Officers from the General Service Unit’s Recce Squad who eliminated the
terrorists who killed 148 people at the Garissa University College on
April 2, 2015. Kenyans were set to hold a demo on April 7, 2015 to push
the government to enhance security. FILE PHOTO |
NATION MEDIA GROUP.
Kenyans prepared to march for greater national security on
Tuesday following last week's massacre by Somalia's Al-Shabaab
Islamists, ahead of a candlelight vigil on the final day of mourning for
the 148 people killed by the militants.
Kenyan fighter
jets pounded camps belonging to the Al-Qaeda-linked insurgents in
southern Somalia on Monday, but anger has been growing over allegations
that critical intelligence warnings were missed.
Special
forces units took seven hours to reach the university in Garissa last
Thursday, some 365 kilometres from Nairobi, as the gunmen stormed
dormitories before lining up non-Muslim students for execution in what
President Uhuru Kenyatta described as a "barbaric medieval slaughter".
The
massacre, Kenya's deadliest attack since the 1998 bombing of the US
embassy in Nairobi, claimed the lives of 142 students, three police
officers and three soldiers.
AIR STRIKES
Tuesday's
demonstration was due to begin at 10am in Nairobi as security forces
continued their hunt for those behind the university killings, with the
vigil planned for later in the afternoon on the third and final day of
national mourning.
The army said Monday's airstrikes
destroyed two Islamist bases, and followed a promise by Kenyatta that he
would retaliate "in the severest way possible" against Al-Shabaab
militants for their attack last Thursday.
"We bombed
two Shebab camps in the Gedo region," Kenyan army spokesman David Obonyo
told AFP, without giving details about any possible casualties in the
lawless Somali area bordering Kenya.
Kenyan airplanes
have made repeated strikes in southern Somalia since sending troops into
their war-torn neighbour in 2011 to attack Shebab bases, with Nairobi
later joining the African Union force fighting the Islamists.
ANOTHER BLOODBATH
"The bombings are part of the continued process and engagement against Al-Shabaab, which will go on," Obonyo added.
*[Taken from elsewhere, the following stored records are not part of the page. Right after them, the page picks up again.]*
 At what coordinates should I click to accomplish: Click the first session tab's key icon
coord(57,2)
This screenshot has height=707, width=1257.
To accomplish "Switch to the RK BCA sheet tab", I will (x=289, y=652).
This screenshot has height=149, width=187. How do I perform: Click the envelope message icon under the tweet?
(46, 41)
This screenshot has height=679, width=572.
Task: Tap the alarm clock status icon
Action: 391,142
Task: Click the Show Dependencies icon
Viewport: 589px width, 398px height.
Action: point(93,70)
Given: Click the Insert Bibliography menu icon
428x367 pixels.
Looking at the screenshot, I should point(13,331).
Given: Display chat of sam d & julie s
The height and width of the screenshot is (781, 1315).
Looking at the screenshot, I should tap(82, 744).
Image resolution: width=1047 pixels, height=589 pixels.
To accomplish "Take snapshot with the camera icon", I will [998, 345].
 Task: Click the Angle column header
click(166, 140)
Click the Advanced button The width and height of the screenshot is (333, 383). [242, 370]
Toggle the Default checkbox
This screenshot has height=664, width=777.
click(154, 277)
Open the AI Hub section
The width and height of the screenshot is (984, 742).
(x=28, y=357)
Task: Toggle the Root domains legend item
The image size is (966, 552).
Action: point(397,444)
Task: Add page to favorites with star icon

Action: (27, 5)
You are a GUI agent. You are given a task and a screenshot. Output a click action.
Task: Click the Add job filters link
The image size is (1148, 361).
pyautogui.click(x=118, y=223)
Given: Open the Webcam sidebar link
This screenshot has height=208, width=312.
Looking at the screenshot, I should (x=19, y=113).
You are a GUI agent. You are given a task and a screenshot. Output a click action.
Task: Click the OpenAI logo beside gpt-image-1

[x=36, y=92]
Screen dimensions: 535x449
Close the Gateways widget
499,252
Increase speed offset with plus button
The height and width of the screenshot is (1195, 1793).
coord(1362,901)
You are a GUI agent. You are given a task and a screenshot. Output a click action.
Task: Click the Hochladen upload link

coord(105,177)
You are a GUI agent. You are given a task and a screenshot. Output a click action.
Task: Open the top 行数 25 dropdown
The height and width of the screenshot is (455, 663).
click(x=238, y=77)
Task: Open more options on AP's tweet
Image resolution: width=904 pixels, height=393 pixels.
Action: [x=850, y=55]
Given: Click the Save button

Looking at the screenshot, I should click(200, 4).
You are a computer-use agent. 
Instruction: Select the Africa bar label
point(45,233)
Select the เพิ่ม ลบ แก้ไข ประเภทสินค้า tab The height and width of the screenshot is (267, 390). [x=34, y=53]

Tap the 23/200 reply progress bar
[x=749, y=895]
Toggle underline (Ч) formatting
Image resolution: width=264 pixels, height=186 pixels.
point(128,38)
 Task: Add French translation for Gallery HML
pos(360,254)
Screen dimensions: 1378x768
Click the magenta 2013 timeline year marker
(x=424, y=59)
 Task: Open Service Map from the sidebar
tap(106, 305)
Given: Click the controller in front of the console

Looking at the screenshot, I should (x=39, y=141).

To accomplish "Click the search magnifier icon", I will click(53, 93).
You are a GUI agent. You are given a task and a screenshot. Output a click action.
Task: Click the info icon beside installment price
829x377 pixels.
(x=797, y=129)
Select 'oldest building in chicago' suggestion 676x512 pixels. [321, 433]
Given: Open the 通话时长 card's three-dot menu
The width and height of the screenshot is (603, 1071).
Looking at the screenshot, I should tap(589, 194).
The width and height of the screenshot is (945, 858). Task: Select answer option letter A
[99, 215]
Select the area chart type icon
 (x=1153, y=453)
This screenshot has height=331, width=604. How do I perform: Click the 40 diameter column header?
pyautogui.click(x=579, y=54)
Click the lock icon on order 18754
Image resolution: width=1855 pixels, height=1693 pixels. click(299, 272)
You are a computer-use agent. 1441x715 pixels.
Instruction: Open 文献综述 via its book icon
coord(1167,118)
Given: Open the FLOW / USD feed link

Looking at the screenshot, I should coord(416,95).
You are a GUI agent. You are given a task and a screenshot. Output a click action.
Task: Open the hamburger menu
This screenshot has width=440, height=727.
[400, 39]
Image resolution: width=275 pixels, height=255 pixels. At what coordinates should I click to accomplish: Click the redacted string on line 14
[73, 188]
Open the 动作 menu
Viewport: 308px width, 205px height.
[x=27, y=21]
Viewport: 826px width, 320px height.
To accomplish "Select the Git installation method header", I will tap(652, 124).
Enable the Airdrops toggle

"The bombings are part of the continued process and engagement against Al-Shabaab, which will go on," Obonyo added.
Al-Shabaab
fled their power base in Somalia's capital Mogadishu in 2011, and
continue to battle the AU force, Amisom, sent to drive them out. It
includes troops from Burundi, Djibouti, Ethiopia, Kenya and Uganda.
The
militants have carried out a string of revenge attacks in neighbouring
countries, notably Kenya and Uganda, in response to their participation
in the AU force.
On Saturday, Al-Shabaab warned of
"another bloodbath" unless Kenya withdraws its troops from Somalia, and
threatened a "long, gruesome war".
Al-Shabaab fighters
also carried out the Westgate shopping mall attack in Nairobi in
September 2013, a four-day siege which left at least 67 people dead.
FIVE ARRESTED
Five
men have been arrested in connection with the university attack,
including three alleged "coordinators" captured as they fled towards
Somalia, and two others seized in the university compound.
The
two arrested on campus included a security guard and a Tanzanian found
"hiding in the ceiling" and holding grenades, the interior ministry
said.
A $215,000 bounty has also been offered for
alleged Al-Shabaab commander Mohamed Mohamud, a former Kenyan teacher
said to be the mastermind behind the attack and believed to now be in
Somalia.
Authorities on Sunday named one of the four
gunmen killed as a fellow Kenyan, highlighting Al-Shabaab's ability to
recruit within the country.
Interior ministry spokesman
Mwenda Njoka said high-flying Abdirahim Abdullahi, an ethnic Somali,
was a university law graduate described by those who knew him as an
A-grade student and "a brilliant upcoming lawyer".
ABATTOIR-LIKE STENCH
The
spokesman said Abdullahi's father, a local official in the northeastern
county of Mandera, had "reported to the authorities that his son had
gone missing and suspected the boy had gone to Somalia".
Forensic
investigators aided by foreign experts have continued to scour the
site, where an AFP reporter on Monday was among the first journalists to
enter since the attack, describing bullet-scarred buildings, blood
stains on the floors, and an abattoir-like stench across the campus.
Scores
of family members of those killed continue an agonising wait for the
remains of their loved ones at the main mortuary in Nairobi.
Although Kenyatta has vowed to retaliate for the massacre, there have also been calls for national unity.
In
an address to the nation on Saturday, Kenyatta said people's "justified
anger" should not lead to "the victimisation of anyone" — a clear
reference to Kenya's large Muslim and Somali minorities in a country
where 80 percent of the population is Christian.